● **À faire**:
**A)** D'après le texte sur le Hamas, en quelle année a été publiée la nouvelle charte qui ne mentionne plus explicitement les Frères musulmans ?
**B)** Poursuivez le texte sur le Hamas au-delà de sa dernière phrase, s'il vous plaît.

● **Extrait fourni**:
┌──

Dans sa charte originelle de 1988, le Hamas se décrit explicitement comme « une branche des Frères musulmans en Palestine ». Il y expose sa vision d’un islam total, à la fois religion, système social et projet politique, qui ne reconnaît pas la séparation entre sphère spirituelle et temporelle.
Selon David Rigoulet-Roze, chercheur à l’Institut français d’analyse stratégique (IFAS), « le Hamas est issu de la matrice des Frères, même si ce n’est pas directement la confrérie. Il s’est structuré dans les années 1970-1980 dans leur sillage avant d’émerger comme acteur propre en 1987 ».
Le mouvement reprend à son compte plusieurs piliers de la pensée frériste : l’idée d’une réforme morale et sociale préalable à tout changement politique, la centralité de la da‘wa (prédication) et la conviction que la libération nationale ne peut être dissociée d’une islamisation de la société.
Un islam politique nationalisé
Si le Hamas s’inspire des Frères musulmans, il s’en distingue rapidement par sa focalisation sur la lutte nationale palestinienne. Là où la confrérie égyptienne vise la transformation globale des sociétés musulmanes, le Hamas ancre son action dans un territoire et une cause : la résistance à l’occupation israélienne.
M. Rigoulet-Roze explique que le Hamas a « nationalisé leur lutte », afin de lui donner « un substrat qui ne soit pas uniquement islamisé ». Le mouvement ne veut pas être perçu comme une simple filiale idéologique, mais comme un acteur authentiquement palestinien, capable de parler au nom du peuple et non d’une seule mouvance religieuse.
Ce processus de « nationalisation de l’islam politique » s’accentue dans les années 2000, notamment avec une nouvelle charte publiée en 2017. Ce texte, qui remplace en partie celui de 1988, ne mentionne plus explicitement les Frères musulmans. Il reconnaît aussi, de manière inédite, la possibilité d’un État palestinien sur les frontières de 1967 — sans toutefois reconnaître Israël. Une évolution qui traduit la volonté de se montrer plus pragmatique, en évitant de s’aliéner les États arabes hostiles à la confrérie, comme l’Égypte ou les Émirats arabes unis.
Appartenance à une mouvance transnationale
Malgré cette « nationalisation », le Hamas reste ancré dans une matrice idéologique transnationale. Pour M. Rigoulet-Roze, « dans la logique frériste, il y a une projection au-delà de la notion d’État national, avec l’idée d’un vaste ensemble islamiste régional ». Cette perspective envisage la victoire du Hamas comme une étape d’un processus plus large : celui d’un renouveau islamiste global.

└──

Lignes stockées du jeu de données:

┌──

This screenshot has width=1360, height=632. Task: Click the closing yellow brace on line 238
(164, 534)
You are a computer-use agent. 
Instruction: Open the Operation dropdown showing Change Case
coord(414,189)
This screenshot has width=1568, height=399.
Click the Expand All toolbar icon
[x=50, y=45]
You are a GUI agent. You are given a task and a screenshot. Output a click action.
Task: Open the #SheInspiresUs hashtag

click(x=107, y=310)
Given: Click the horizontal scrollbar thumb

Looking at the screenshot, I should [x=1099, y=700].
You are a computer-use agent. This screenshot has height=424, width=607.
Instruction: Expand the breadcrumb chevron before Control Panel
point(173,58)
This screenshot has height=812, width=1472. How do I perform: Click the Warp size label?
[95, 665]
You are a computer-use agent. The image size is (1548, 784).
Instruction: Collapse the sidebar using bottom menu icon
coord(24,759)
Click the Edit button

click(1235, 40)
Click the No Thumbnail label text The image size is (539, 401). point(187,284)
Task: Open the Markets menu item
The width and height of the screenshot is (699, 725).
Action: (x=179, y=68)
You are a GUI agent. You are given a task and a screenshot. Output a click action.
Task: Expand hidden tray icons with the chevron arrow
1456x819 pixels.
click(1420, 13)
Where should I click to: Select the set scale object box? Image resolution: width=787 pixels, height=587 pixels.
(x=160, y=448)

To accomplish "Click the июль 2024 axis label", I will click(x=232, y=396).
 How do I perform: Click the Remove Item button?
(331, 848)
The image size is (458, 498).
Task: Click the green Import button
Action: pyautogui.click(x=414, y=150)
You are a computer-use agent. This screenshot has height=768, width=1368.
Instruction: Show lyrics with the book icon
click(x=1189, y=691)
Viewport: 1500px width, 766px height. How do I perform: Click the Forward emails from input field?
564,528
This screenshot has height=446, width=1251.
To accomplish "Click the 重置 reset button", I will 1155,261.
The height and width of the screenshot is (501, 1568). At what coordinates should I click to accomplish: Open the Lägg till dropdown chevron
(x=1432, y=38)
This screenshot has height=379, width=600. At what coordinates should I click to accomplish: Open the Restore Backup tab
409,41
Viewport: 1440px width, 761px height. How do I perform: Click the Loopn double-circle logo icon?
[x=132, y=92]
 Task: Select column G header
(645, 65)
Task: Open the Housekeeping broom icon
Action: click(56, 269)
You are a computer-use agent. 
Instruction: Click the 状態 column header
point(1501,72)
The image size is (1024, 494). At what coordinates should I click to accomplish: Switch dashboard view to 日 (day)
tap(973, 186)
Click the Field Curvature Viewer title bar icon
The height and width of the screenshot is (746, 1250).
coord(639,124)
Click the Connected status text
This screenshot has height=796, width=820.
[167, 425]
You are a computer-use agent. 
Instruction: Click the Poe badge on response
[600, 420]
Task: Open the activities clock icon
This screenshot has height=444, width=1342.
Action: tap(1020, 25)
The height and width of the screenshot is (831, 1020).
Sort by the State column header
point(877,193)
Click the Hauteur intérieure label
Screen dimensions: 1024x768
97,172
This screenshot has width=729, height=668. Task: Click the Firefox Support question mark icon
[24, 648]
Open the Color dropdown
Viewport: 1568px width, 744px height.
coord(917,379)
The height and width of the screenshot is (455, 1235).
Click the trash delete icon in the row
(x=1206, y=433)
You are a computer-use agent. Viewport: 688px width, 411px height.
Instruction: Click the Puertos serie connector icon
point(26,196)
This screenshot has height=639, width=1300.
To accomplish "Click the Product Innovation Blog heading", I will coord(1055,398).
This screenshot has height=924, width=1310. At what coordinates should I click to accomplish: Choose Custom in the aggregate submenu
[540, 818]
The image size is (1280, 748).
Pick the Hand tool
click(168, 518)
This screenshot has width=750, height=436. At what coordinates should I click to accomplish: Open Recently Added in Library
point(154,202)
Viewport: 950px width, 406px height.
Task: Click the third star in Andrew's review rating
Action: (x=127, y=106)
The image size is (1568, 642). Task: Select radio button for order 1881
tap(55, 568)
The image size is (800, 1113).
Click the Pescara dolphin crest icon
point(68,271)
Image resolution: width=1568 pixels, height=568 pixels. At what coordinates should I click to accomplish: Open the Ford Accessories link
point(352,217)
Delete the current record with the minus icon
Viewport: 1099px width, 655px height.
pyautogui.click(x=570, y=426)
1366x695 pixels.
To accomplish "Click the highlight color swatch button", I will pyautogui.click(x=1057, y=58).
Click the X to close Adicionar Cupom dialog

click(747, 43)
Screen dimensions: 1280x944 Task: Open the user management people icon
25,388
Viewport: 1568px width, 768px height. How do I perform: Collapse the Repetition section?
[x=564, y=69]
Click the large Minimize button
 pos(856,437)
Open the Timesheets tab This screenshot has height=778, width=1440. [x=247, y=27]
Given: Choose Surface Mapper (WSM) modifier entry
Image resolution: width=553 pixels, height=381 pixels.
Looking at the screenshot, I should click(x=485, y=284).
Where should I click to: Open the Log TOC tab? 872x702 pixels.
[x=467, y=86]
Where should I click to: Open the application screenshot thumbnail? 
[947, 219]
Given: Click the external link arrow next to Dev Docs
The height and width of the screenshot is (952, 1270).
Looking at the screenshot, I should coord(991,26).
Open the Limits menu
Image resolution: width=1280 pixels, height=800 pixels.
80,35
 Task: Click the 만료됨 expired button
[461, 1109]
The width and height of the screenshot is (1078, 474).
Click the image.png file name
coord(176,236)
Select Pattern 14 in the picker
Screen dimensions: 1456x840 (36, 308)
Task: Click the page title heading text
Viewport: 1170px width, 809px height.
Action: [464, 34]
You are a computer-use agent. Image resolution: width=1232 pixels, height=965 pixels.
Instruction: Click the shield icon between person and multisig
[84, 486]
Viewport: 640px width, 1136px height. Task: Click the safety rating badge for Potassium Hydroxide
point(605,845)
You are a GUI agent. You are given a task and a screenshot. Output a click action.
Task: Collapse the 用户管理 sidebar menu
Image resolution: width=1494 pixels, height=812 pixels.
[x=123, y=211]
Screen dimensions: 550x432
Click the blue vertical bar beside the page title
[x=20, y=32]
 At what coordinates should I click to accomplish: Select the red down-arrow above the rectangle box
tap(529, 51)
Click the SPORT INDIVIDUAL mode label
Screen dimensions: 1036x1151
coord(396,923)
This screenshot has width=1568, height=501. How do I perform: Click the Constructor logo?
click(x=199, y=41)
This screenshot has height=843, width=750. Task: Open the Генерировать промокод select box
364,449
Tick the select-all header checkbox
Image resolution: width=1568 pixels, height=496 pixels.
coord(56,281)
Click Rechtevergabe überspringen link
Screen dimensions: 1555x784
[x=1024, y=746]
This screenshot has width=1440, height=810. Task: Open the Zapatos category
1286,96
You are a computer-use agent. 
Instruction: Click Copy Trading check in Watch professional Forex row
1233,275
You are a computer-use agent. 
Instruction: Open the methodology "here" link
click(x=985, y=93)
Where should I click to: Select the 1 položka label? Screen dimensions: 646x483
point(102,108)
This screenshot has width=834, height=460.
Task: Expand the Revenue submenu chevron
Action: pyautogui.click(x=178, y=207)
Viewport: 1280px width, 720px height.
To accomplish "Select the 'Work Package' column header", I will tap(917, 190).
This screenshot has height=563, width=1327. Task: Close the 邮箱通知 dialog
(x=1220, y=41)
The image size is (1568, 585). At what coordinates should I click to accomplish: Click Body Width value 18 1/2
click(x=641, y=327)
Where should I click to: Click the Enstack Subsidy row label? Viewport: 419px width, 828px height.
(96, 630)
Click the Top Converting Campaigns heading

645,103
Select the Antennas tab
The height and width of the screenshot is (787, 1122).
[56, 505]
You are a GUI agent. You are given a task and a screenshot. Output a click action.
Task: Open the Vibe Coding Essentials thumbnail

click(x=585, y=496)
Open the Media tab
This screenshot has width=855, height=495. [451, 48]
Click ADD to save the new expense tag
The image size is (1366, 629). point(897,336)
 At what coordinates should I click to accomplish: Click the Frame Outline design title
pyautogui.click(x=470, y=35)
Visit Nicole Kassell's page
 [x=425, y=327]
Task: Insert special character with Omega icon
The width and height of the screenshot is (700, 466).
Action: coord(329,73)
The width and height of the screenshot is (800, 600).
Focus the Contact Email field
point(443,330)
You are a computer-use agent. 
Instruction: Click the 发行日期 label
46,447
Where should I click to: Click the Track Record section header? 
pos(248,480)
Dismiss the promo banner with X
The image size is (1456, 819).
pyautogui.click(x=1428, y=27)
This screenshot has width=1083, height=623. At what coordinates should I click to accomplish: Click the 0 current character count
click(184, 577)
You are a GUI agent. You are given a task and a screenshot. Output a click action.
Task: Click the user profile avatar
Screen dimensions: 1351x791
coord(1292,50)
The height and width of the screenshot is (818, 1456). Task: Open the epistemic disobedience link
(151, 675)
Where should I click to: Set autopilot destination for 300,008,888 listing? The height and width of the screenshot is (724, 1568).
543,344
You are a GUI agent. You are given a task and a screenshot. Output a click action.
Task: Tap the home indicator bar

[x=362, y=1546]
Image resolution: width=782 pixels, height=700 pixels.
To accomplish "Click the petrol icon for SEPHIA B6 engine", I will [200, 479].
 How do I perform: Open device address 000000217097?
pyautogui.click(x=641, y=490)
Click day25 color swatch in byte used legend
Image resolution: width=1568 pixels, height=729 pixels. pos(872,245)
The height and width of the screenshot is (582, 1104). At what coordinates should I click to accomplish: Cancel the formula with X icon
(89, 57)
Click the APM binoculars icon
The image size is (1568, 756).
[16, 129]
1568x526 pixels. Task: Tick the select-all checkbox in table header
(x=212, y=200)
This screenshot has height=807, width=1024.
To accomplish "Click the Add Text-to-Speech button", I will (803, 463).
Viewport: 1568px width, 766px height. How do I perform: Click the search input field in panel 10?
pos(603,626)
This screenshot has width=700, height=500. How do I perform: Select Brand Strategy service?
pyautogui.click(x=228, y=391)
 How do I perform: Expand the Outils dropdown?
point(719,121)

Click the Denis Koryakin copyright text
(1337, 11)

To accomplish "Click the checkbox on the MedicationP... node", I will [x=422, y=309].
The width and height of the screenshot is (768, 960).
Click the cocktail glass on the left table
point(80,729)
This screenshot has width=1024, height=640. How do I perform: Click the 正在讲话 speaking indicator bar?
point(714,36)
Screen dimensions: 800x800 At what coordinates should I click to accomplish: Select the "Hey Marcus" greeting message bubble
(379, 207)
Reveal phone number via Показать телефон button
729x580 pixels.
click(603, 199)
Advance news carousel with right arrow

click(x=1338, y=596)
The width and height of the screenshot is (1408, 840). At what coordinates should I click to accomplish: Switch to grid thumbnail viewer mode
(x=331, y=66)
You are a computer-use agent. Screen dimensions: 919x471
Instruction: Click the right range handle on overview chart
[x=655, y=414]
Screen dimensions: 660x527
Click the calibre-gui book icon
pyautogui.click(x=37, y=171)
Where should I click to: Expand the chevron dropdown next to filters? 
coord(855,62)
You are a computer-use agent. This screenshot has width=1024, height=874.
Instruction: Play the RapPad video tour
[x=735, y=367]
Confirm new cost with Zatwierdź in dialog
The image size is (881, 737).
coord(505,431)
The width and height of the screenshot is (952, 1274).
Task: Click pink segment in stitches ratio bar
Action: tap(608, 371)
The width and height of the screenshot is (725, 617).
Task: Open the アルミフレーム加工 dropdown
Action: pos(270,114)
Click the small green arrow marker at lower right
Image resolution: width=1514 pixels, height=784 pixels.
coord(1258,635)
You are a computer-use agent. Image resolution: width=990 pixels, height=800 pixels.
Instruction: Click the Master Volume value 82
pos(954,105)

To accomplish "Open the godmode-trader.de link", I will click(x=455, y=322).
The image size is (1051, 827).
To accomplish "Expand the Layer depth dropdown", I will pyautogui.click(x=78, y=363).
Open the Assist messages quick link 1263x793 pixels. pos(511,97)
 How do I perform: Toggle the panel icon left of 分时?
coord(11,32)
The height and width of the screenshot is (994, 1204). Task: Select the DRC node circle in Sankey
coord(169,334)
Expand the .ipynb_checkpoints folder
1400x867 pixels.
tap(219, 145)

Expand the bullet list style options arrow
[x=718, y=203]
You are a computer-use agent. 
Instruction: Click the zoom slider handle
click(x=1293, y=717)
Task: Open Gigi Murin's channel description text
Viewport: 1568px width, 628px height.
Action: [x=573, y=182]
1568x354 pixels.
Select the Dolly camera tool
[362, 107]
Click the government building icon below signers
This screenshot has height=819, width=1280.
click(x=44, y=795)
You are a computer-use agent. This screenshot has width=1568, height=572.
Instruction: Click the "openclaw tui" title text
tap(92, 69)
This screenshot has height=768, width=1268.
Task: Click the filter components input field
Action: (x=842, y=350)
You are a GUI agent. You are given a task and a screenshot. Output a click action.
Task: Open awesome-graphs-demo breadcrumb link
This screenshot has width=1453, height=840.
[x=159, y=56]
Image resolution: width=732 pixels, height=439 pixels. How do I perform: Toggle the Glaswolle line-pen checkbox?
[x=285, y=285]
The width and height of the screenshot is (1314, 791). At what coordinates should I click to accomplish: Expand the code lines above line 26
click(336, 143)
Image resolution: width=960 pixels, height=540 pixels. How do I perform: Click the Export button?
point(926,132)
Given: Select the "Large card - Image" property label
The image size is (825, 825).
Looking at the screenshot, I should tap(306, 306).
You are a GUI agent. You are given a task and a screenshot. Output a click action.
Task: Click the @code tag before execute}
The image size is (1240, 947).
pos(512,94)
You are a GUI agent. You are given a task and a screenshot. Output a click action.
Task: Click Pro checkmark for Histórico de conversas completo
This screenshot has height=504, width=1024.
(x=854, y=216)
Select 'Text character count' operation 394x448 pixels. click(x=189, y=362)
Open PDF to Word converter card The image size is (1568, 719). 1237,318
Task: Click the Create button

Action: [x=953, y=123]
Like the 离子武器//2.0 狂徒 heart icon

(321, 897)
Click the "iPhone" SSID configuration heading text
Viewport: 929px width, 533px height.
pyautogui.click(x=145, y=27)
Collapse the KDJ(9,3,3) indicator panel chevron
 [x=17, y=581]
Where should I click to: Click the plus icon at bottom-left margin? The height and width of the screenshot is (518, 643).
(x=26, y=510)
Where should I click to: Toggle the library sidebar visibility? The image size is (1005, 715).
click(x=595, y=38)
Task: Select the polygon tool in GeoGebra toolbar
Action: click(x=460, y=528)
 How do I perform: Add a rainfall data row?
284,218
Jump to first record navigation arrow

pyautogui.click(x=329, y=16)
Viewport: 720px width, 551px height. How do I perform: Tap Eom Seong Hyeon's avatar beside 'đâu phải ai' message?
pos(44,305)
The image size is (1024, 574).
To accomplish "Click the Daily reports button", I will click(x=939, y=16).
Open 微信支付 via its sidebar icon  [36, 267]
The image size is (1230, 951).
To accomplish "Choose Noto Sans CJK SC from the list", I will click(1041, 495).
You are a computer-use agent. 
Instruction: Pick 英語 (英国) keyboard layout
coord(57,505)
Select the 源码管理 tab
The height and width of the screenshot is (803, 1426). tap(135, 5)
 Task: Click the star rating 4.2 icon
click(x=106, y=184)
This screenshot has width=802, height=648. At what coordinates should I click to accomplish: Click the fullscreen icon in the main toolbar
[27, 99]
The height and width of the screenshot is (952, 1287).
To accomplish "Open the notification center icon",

└──

● **Problèmes résolus**:
**A)** En 2017.

**B)**
Le mouvement a donc toujours entretenu des liens avec les réseaux fréristes internationaux. Le Qatar, principal parrain des Frères musulmans, lui a fourni un soutien financier et diplomatique constant. La Turquie, dirigée par Recep Tayyip Erdogan, se présente quant à elle comme son protecteur politique. Ces alliances traduisent une solidarité idéologique autant qu’un pragmatisme stratégique.
« Le Qatar a été un sponsor financier et médiatique du Hamas, tandis que la Turquie joue un rôle de soutien diplomatique et politique », résume le chercheur. Ces appuis permettent au mouvement de survivre malgré l’isolement régional imposé par ses adversaires arabes.
Entre fidélité doctrinale et contraintes du réel
Sur le terrain, cette filiation idéologique n’empêche pas le Hamas d’agir en fonction de considérations très pragmatiques. Le mouvement exerce depuis 2007 le pouvoir dans la bande de Gaza, où il doit gérer une administration, assurer des services publics et répondre à la détresse quotidienne de deux millions d’habitants soumis à un blocus sévère et, au cours des deux dernières années, à une guerre totale.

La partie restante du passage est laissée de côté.